Ironman has developed a neat tool that allows you to input your vehicle’s typical mileage and then calculate how much money you’re likely to save on a particular trip by driving slower. Pretty cool!
Ironman has developed a neat tool that allows you to input your vehicle’s typical mileage and then calculate how much money you’re likely to save on a particular trip by driving slower. Pretty cool!
Slowing down really works.
300 mile trip, first 20 heavy Sacramento traffic, last 280 miles on lightly congested freeway,
1991 Volvo station wagon with good cruise control.
Trip out, 70 mph, 21 mpg.
Trip back, 62 mph, 26 mpg.
Irony is that the trip our began with 20 miles of heavy traffic leaving Sacramento. The return arrived Sacto during low traffic time of day, was 10 minutes quicker, door to door.
Thanks for linking!
Ironman, someone raised the possibility that accelerating fast may not be more efficient for automatic cars. It is plausible, but unlikely, that they do not shift at the appropriate times to take advantage of best engine operating speeds. I e-mailed Dr. Dougherty from the NY Times article that I linked before I left work yesterday. Hopefully he received the e-mail and will confirm accelerating is faster for automatics.
… confirm accelerating faster is more efficient for automatics too.
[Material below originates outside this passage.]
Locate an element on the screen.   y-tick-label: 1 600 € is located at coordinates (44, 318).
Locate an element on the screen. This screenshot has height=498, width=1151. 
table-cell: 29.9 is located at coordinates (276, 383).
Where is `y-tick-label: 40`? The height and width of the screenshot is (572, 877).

Thanks for following up Aaron. I wouldn’t have expected a difference for automatics, although I would anticipate they follow a different acceleration/fuel-burn profile.
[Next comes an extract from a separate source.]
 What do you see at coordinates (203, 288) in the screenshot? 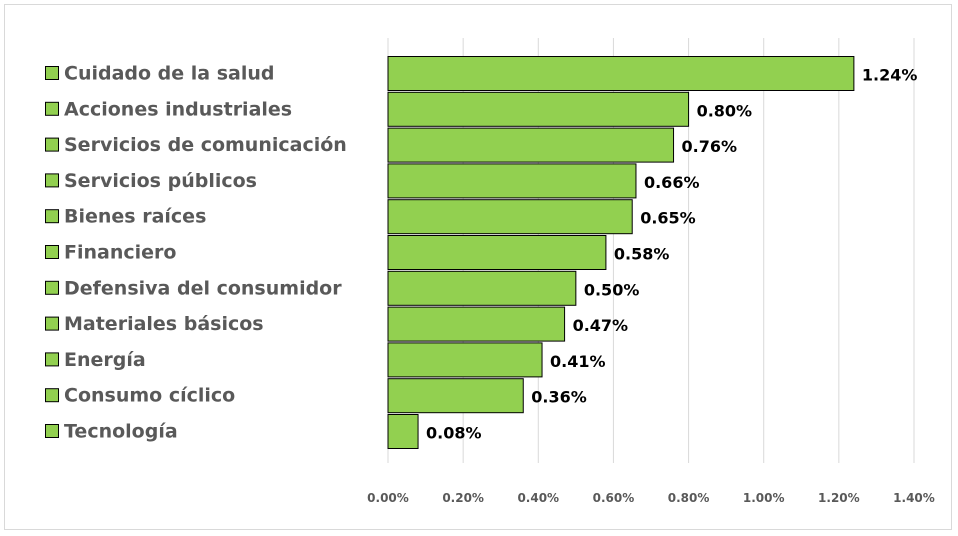
I see `category-label: Defensiva del consumidor` at bounding box center [203, 288].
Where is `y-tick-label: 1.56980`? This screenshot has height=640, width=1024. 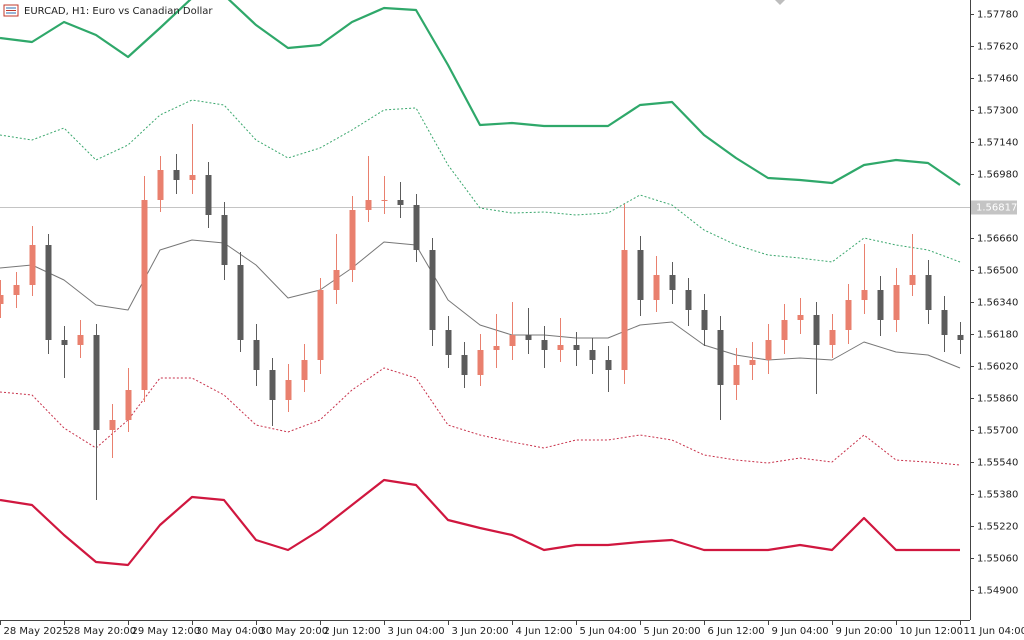
y-tick-label: 1.56980 is located at coordinates (998, 176).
I do suspect that aggressive acceleration with an automatic transmission is worse than that for a manual transmission. When you floor the accelerator in an automatic, the transmission will downshift, and while that gives you more power, it also wrecks any chance you have of an efficient acceleration.
To double the speed of a car requires four times the horsepower due to turbulent airflow. This calculator doesn’t seem credible.
Robert, (1) overcoming the friction from air turbulence is not the limiting factor at low speeds; (2) the engine is more efficient at higher speeds; (3) these are based on empirical measurements rather than your theory.